Why did we use whole flies for these studies instead of heads or brains? The co-authors extensively discussed this issue before deciding on using whole flies. We thought that starting with whole flies is the best approach because lead has numerous physiological effects throughout the body, and not just in the nervous system. We also believed that lead could have global effects on gene expression in a conserved manner, but the neuronal effects would become manifest only in the nervous system. We also argued that if we decided to analyze only the head (of which over half is brain and eyes, which are also parts of the nervous system), then we might be throwing out interesting gene expression changes that occur in the PNS (e.g., ganglia) and other parts of the body. Futhermore, a criticism of mouse genetical genomics experiments that use whole brains is that smaller regions of the brain would have been preferred. For Drosophila, we believe the next step should be to repeat these studies with fly heads or, even better, specific types of neurons or brain regions by using a purification technique, such as the bacTRAP technique that was developed for purifying mouse Purkinje cells and other neuronal types [35,49,102].
Why did we only do one microarray experiment for each of the 75 RILs in the presence or absence of only one concentration of lead? The most obvious answer is that this would have been prohibitively expensive. However, the great advantage of genetical genomics studies over other types of gene expression studies with microarrays is that the most important unit of replication is the genotype of a particular genome region (ORE or 2B) and not the RIL. Since we performed 150 microarrays, we analyzed gene expression of the ORE genotype ~75 times and of the 2B genotype ~75 times for each region of the genome. Not many studies have run 75 replicate microarray experiments, but we have essentially done so in this study.

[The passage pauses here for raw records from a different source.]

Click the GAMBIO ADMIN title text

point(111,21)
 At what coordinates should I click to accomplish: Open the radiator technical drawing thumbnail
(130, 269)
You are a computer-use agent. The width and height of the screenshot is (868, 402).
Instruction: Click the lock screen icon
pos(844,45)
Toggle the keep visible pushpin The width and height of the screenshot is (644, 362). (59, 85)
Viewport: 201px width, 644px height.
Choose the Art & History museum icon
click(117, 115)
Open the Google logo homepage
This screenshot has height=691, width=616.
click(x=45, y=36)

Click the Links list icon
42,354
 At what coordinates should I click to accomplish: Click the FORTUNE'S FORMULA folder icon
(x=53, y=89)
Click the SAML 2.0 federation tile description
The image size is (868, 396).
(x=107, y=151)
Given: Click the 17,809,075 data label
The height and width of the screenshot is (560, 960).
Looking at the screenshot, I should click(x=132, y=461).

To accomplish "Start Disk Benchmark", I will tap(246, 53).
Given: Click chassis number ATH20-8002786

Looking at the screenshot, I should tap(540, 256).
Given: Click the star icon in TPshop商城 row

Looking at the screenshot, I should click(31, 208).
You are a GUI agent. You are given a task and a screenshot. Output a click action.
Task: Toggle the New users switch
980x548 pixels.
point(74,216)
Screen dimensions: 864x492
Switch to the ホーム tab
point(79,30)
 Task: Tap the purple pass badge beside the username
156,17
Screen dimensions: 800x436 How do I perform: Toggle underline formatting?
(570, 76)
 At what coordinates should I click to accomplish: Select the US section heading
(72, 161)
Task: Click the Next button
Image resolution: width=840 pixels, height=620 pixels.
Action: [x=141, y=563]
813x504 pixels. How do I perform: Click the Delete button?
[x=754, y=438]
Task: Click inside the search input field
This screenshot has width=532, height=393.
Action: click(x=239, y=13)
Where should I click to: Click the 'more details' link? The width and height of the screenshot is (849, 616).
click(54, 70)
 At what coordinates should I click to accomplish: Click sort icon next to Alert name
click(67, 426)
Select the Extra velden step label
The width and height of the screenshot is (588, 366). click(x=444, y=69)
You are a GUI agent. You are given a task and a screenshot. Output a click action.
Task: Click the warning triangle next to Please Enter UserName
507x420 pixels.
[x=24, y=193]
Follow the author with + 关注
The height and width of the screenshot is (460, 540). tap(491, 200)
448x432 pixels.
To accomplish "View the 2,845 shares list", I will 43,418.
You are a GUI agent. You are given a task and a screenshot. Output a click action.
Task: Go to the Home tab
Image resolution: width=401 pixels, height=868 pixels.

What is meant by a “significant” change in gene expression? We decided to go by P value (via two tailed t-test) rather than by absolute change in gene expression (e.g., a minimum 1.5-fold change used by many investigators). The main reason that some other studies use a threshold of 1.5 as being “significant” is that they wish to identify the genes that are likely important in a response, and it can be argued that a change in steady state mRNA levels of only 1.2 is unlikely to cause a significant change in protein levels. However, this is not the case in our studies because we are primarily interested in pathways (i.e., transbands) rather than individual genes, so we believe that “significance” by t-test is a more robust approach. Also, as mentioned in the previous paragraph, since we essentially replicated our studies ~75 times for the genotype of each region of the genome, a 1.2-fold change, which is a typical change in gene expression in a probeset in the transbands, can be very significant.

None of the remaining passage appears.